Work instructions: Count, please, the lines in the listing below that contain "screenshot", and reply with the count only.

++++ Records for this task ++++

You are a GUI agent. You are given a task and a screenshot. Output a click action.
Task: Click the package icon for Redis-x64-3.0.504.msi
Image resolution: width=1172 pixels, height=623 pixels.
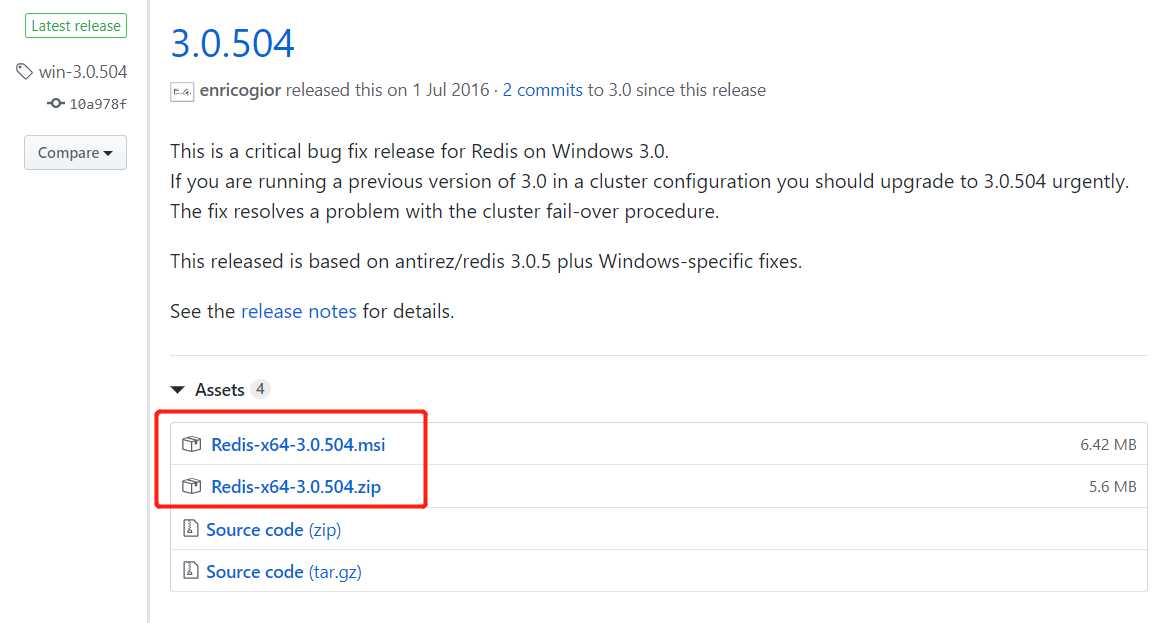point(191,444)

++++
++++ Records for this task ++++

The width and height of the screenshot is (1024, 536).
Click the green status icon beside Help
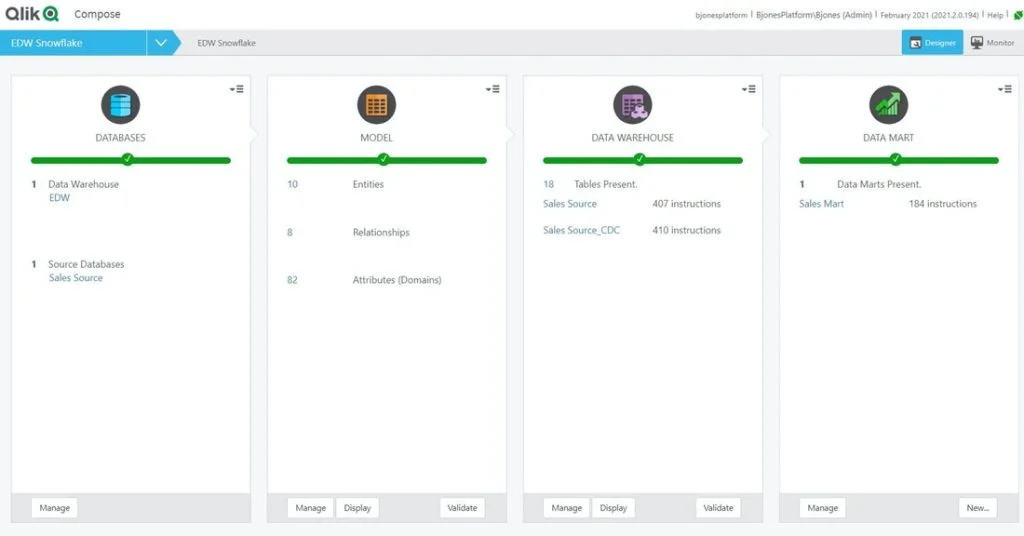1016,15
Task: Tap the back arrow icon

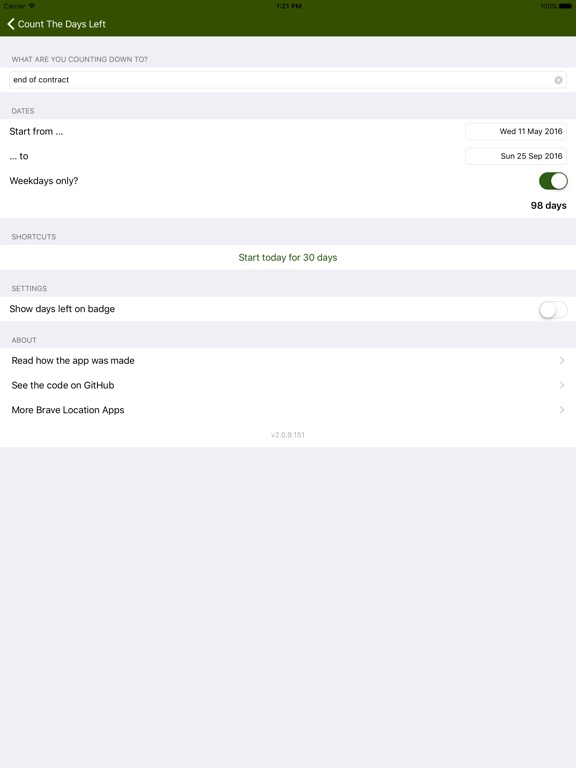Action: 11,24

++++

Output for this exercise: 2